Why is re.findall not being specific in finding triplet items in string. Python

Question

So I have four lines of code

seq= 'ATGGAAGTTGGATGAAAGTGGAGGTAAAGAGAAGACGTTTGA'



OR_0 = re.findall(r'ATG(?:...){9,}?(?:TAA|TAG|TGA)',seq)

Let me explain what I am attempting to do first . . . I'm sorry if this confusing but I am going to try my best to explain it.

So I'm looking for sequences that START with 'ATG' followed by units of 3 of any word char [e.g. 'GGG','GTT','TTA',etc] until it encounters either an 'TAA','TAG' or 'TGA' I also want them to be at least 30 characters long. . . hence the {9,}?

○ ○ ○

Please answer these about the forum question above:
1. Which function does the code call to search seq?
2. Which three-character units should end a match?
3. What is the minimum length, in characters, that the asker wants each match to have?

RECORD EXCERPTS:
○ ○ ○

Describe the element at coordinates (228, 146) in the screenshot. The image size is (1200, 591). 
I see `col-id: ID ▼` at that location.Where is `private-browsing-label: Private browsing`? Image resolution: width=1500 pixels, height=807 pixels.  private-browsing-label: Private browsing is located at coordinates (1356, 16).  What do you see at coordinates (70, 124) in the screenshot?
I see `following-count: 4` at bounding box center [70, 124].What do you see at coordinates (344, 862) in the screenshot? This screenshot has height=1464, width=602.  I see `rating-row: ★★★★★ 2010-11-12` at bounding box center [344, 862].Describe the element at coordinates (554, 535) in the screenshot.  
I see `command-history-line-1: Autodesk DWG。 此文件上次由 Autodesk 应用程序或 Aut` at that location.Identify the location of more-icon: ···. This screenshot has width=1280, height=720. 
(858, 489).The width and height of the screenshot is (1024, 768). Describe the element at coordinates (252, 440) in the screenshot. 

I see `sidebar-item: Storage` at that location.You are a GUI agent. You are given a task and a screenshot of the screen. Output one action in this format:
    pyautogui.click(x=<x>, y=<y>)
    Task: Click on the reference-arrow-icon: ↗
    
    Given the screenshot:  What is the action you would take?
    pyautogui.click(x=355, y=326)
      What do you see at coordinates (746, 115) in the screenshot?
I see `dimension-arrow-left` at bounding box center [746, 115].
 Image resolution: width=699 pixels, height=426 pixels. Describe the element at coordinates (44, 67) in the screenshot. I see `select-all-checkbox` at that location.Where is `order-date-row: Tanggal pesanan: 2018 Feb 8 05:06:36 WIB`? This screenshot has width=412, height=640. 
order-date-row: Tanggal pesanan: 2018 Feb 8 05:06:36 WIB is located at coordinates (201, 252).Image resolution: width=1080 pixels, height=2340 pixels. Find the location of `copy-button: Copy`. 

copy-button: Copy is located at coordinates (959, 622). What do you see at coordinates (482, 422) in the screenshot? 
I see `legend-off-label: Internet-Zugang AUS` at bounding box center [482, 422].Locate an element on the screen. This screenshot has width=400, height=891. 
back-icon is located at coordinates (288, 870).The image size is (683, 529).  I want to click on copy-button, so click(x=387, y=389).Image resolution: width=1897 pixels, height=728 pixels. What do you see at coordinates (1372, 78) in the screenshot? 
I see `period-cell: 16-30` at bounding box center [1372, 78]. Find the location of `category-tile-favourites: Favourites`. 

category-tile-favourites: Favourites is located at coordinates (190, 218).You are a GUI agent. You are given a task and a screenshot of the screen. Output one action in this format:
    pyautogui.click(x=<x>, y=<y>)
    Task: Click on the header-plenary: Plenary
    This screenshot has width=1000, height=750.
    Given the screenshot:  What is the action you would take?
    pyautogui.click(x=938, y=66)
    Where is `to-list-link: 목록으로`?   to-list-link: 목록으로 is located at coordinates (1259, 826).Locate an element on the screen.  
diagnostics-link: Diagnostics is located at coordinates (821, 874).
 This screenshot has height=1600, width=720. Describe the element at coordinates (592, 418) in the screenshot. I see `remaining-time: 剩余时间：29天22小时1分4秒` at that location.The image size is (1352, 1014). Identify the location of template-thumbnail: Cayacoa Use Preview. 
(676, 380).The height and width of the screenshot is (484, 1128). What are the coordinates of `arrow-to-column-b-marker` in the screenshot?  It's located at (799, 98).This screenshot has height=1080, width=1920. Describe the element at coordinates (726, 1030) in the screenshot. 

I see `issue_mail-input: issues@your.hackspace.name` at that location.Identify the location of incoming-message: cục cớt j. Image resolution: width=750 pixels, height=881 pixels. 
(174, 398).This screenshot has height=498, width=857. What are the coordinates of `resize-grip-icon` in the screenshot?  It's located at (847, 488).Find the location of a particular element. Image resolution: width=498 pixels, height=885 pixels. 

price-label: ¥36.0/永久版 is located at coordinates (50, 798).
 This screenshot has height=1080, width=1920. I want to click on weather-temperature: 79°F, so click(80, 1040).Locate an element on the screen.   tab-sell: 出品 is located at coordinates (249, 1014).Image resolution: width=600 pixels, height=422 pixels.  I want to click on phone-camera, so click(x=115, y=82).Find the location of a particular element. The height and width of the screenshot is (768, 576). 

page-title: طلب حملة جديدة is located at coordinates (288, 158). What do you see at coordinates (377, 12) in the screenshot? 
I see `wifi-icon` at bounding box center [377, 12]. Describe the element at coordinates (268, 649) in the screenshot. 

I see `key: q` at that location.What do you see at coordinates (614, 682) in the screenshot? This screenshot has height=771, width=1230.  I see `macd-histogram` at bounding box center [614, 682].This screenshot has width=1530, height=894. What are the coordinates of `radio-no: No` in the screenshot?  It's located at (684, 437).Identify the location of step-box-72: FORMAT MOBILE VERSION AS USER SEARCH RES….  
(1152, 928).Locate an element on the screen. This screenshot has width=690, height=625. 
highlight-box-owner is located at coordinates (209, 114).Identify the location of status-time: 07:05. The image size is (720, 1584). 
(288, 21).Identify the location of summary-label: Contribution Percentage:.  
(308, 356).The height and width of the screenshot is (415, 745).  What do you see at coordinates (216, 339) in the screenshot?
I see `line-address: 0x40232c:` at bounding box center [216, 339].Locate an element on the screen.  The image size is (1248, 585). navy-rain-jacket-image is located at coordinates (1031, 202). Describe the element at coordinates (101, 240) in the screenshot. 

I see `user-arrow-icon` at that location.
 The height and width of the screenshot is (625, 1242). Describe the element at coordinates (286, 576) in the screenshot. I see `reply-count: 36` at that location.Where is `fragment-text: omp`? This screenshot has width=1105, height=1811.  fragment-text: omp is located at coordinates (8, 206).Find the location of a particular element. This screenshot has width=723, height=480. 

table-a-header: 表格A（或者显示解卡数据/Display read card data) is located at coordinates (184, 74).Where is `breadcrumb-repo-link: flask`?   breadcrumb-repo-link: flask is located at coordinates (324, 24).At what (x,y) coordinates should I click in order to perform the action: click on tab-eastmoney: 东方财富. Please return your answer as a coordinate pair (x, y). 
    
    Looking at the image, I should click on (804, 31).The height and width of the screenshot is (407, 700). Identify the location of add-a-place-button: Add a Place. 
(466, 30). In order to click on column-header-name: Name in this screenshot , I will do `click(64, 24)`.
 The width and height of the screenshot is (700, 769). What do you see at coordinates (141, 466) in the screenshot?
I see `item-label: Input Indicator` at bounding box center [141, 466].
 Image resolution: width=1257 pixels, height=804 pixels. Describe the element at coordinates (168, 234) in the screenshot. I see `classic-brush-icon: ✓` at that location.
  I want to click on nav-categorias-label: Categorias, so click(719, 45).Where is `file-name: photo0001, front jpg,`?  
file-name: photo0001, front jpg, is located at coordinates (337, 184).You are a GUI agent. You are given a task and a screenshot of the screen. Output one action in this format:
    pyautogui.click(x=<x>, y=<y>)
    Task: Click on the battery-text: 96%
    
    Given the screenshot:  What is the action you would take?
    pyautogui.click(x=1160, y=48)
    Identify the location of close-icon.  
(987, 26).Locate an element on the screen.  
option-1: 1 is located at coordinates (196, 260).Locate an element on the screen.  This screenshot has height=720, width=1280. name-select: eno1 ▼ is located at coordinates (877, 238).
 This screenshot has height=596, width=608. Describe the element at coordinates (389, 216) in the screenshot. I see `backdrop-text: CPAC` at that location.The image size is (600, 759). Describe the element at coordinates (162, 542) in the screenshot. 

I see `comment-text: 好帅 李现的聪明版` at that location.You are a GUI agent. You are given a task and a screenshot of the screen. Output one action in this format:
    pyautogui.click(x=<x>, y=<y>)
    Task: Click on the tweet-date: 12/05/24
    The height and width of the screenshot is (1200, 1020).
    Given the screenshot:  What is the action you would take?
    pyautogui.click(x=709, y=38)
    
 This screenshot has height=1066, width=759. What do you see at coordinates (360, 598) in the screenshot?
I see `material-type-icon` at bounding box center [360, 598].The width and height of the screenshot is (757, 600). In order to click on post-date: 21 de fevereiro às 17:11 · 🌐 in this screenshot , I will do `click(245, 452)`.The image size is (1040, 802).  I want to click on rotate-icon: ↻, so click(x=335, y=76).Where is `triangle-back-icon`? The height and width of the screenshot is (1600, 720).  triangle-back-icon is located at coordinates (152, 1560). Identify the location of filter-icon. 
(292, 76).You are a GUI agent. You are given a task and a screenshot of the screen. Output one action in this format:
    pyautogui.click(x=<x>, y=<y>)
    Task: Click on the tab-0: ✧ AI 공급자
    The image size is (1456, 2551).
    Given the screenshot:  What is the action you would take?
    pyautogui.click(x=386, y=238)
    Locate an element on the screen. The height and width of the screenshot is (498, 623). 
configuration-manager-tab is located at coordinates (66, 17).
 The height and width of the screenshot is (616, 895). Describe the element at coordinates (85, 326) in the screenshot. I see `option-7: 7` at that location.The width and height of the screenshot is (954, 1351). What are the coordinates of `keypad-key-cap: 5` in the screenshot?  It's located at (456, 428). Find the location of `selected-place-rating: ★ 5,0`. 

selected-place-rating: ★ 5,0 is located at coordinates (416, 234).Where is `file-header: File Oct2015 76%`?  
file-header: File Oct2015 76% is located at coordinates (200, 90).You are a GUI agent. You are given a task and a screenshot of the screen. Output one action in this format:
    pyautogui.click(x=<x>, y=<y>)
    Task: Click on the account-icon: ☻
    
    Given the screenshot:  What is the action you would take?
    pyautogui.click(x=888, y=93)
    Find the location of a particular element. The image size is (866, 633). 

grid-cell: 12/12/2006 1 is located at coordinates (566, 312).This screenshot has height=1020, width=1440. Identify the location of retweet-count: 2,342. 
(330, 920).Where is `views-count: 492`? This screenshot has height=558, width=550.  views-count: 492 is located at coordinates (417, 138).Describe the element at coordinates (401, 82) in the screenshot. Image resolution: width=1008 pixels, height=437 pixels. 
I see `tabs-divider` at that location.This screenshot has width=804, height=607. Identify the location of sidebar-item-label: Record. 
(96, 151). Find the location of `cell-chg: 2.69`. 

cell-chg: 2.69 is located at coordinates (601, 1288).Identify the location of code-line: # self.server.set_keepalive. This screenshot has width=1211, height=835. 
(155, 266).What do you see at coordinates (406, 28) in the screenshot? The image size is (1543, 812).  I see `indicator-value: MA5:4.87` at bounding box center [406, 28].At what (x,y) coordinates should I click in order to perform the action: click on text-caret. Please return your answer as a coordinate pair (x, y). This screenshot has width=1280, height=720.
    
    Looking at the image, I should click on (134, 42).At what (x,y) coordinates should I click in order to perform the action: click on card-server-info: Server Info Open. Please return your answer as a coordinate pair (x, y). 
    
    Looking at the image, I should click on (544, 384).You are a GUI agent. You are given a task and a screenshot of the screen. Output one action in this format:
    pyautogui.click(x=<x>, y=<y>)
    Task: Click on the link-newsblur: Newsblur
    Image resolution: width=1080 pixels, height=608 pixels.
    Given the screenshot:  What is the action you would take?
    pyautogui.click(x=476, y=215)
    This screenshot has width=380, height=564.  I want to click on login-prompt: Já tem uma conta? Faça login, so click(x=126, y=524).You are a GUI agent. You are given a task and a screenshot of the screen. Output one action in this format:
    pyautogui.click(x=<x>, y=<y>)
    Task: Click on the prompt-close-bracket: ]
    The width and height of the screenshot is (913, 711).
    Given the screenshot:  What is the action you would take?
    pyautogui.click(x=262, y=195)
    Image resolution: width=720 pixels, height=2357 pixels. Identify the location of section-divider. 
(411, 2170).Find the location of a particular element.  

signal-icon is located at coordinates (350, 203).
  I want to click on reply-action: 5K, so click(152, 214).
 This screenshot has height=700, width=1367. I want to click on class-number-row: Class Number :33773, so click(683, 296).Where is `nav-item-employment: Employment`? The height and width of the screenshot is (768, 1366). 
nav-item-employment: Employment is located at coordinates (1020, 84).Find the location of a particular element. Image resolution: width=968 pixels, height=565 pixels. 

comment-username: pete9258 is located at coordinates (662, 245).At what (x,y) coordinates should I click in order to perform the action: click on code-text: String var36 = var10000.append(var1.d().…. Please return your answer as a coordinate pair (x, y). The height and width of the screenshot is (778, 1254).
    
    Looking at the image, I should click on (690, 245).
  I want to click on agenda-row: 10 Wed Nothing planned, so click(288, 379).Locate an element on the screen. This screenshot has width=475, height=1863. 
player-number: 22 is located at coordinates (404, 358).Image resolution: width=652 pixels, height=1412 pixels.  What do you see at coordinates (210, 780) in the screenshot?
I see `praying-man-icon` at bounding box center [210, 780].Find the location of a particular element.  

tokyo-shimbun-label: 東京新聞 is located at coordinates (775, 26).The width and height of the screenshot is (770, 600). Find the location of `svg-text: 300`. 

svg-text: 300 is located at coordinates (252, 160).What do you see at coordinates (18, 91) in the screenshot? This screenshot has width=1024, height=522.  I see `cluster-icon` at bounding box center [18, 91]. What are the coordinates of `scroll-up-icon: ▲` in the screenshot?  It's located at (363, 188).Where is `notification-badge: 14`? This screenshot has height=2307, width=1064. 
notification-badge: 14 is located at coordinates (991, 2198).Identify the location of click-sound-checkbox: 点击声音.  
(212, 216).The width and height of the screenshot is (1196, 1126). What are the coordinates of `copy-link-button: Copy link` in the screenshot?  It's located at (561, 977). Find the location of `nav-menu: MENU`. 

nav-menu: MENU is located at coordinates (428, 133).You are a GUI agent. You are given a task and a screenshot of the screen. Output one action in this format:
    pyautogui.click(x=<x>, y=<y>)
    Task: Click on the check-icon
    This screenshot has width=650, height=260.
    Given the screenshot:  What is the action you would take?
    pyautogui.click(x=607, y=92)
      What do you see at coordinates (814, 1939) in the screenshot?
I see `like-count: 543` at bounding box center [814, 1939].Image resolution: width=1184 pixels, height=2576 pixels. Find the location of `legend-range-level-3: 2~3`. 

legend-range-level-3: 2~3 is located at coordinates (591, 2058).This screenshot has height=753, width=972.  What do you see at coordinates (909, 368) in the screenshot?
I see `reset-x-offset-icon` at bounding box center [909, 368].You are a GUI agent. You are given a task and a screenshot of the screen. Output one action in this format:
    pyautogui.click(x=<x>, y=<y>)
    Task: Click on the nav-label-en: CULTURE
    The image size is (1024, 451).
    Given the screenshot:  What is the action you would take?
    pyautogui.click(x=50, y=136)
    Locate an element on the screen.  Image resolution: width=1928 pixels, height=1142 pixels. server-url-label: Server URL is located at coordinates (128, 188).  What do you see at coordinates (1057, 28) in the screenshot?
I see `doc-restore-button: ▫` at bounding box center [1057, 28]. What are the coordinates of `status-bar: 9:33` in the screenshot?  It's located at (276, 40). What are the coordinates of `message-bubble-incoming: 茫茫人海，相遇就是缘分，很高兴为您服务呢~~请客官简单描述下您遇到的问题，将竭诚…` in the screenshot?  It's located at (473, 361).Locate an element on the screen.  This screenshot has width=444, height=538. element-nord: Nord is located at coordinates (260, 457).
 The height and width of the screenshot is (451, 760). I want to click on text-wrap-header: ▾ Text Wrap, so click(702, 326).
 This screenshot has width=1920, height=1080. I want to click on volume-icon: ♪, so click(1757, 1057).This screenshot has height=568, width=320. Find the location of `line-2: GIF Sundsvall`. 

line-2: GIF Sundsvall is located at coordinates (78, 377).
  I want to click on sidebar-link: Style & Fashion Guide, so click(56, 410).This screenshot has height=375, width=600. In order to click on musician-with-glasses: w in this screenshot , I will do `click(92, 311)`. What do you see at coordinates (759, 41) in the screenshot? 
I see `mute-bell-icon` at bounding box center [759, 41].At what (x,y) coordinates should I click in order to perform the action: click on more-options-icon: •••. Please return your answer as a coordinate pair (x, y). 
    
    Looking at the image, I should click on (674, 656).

○ ○ ○

TASK SOLUTION:
1. re.findall
2. 'TAA', 'TAG' or 'TGA'
3. 30 characters